ACTION ITEM:
Give only the number of lines in the data that include the string "each".

*** DATA Section Begins ***

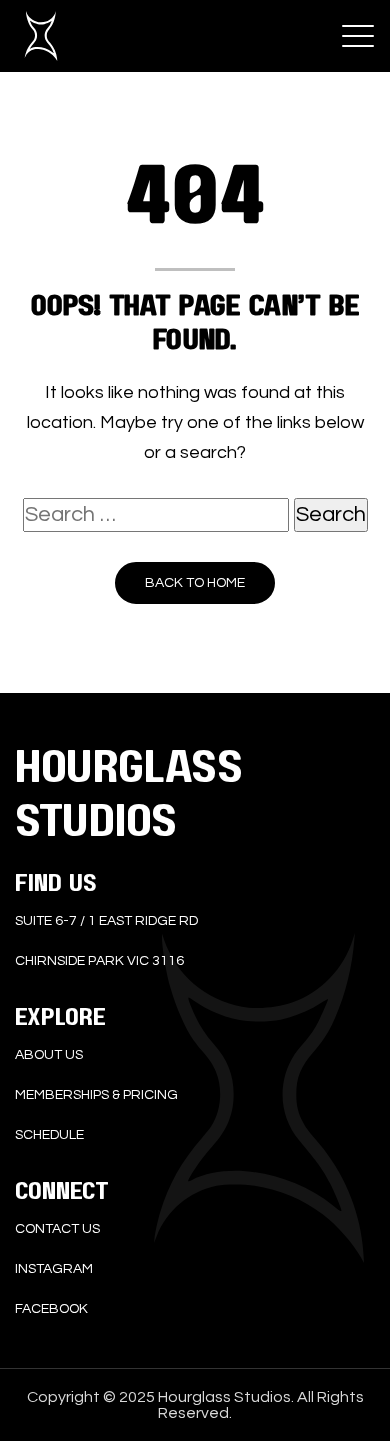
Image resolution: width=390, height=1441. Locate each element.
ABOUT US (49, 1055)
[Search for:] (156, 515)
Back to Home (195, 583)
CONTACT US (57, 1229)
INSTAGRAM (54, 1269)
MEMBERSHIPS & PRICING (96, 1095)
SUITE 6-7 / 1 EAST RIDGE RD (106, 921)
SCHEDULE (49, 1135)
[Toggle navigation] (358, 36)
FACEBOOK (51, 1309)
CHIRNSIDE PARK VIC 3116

*** DATA Section Ends ***
*** DATA Section Begins ***

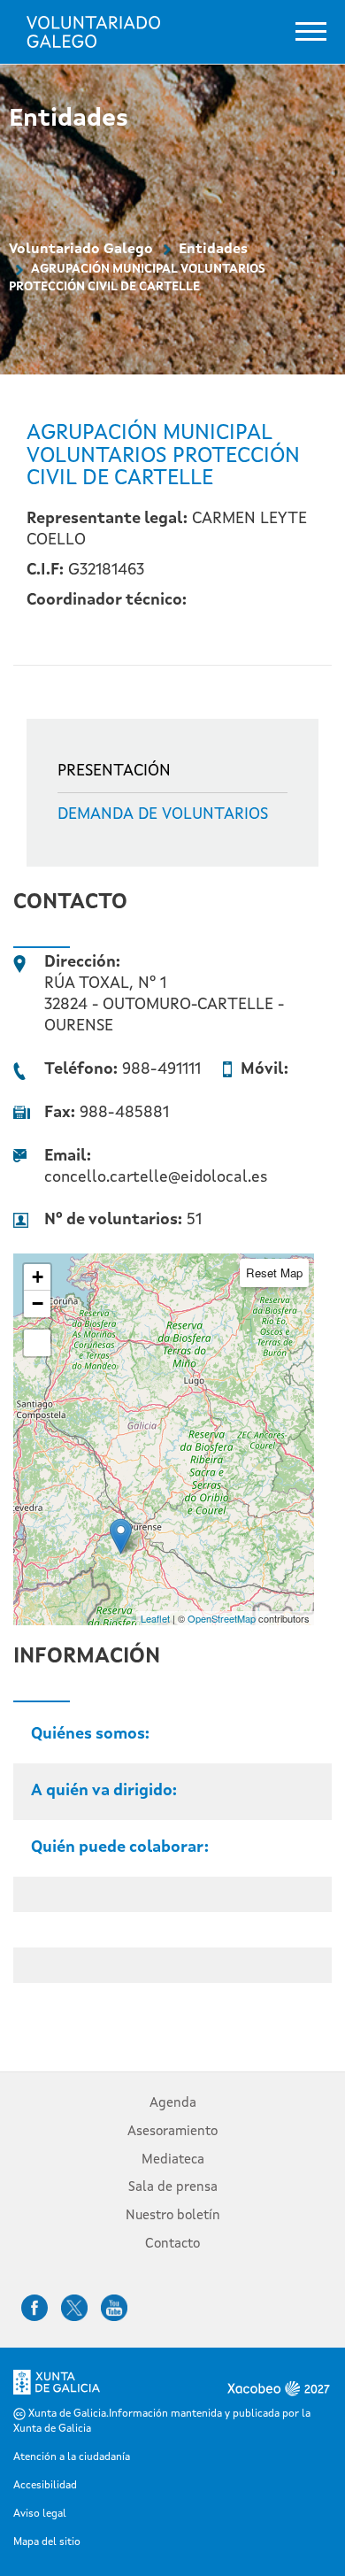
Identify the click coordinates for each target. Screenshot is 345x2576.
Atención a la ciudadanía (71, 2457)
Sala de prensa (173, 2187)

*** DATA Section Ends ***

RESPONSE BOX:
2